PyTorch(1.5.0) training, evaluating and pretrained models for LSTR (Lane Shape Prediction with Transformers). We streamline the lane detection to a single-stage framework by proposing a novel lane shape model that achieves 96.18 TuSimple accuracy.

For details see End-to-end Lane Shape Prediction with Transformers by Ruijin Liu, Zejian Yuan, Tie Liu, Zhiliang Xiong.

Updates!!

  • 【2021/12/03】:fire: Our new work Learning to Predict 3D Lane Shape and Camera Pose from a Single Image via Geometry Constraints by Ruijin Liu, Dapeng Chen, Tie Liu, Zhiliang Xiong, Zejian Yuan is accepted by AAAI2022! The preprint paper and codes will be released soon!

  • 【2021/11/23】 We now support Train and Test Custom Data. Tutorial: Train and Test Your Custom Data.

  • 【2021/11/16】 We fix the Multi-GPU Training.
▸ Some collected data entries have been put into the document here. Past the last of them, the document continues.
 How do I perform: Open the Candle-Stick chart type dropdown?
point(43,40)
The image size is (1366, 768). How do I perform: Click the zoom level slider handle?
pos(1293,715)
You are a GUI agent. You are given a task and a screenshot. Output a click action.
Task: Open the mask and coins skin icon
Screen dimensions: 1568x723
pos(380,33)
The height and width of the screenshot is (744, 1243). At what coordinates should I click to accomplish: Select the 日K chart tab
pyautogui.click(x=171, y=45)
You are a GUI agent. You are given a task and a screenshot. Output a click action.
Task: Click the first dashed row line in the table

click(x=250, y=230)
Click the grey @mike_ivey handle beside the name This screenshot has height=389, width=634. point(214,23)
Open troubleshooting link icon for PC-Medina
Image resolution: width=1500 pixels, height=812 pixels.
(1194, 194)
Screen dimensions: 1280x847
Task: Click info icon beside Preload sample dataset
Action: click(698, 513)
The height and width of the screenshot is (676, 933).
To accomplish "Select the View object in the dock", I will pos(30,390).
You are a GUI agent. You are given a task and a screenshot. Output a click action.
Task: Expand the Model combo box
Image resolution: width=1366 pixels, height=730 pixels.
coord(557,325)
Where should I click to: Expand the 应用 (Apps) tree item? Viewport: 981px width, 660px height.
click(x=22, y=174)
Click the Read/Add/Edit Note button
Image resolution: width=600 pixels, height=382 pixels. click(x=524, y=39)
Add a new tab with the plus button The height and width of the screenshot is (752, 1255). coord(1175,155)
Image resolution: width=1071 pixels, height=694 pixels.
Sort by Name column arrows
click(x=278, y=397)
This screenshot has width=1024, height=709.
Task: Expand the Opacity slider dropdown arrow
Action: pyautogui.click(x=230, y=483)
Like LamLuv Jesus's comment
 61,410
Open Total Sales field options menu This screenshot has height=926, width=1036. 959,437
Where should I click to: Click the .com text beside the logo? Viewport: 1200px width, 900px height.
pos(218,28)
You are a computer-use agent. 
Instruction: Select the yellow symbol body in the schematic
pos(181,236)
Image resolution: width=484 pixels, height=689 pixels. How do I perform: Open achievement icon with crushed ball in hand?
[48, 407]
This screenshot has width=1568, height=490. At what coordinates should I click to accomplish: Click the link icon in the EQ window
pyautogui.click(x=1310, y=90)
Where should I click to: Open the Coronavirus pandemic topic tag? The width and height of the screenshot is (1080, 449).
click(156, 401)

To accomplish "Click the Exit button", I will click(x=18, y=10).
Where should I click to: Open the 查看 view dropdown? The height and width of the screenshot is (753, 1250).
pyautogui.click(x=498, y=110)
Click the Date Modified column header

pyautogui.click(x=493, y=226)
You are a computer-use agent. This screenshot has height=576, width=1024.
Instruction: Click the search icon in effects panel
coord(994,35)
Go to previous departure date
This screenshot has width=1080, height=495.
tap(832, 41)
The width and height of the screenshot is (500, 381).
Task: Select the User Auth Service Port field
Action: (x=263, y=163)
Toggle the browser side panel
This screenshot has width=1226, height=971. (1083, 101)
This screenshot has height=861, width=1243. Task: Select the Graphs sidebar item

  • 【2020/12/06】 We now support CULane Dataset.

Comming soon

  • LSTR-nano(New backbone): 96.33 TuSimple accuracy with only 40% MACs (229.419M) and 40% #Params (302,546) of LSTR.
  • Mosaic Augmentation.
  • Loguru based logger module.
  • Geometry based loss functions.
  • Segmentation prior.

Model Zoo

We provide the baseline LSTR model file (trained on TuSimple train and val sets after 500000 iterations) in the ./cache/nnet/LSTR/LSTR_500000.pkl (~3.1MB).

Data Preparation

Download and extract TuSimple train, val and test with annotations from TuSimple. We expect the directory structure to be the following:

TuSimple/
    LaneDetection/
        clips/
        label_data_0313.json
        label_data_0531.json
        label_data_0601.json
        test_label.json
    LSTR/

Set Envirionment

  • Linux ubuntu 16.04
conda env create --name lstr --file environment.txt

After you create the environment, activate it

conda activate lstr

Then

pip install -r requirements.txt

Training and Evaluation

To train a model:

(if you only want to use the train set, please see ./config/LSTR.json and set "train_split": "train")

python train.py LSTR
  • Visualized images are in ./results during training.
  • Saved model files (every 5000 iterations) are in ./cache during training.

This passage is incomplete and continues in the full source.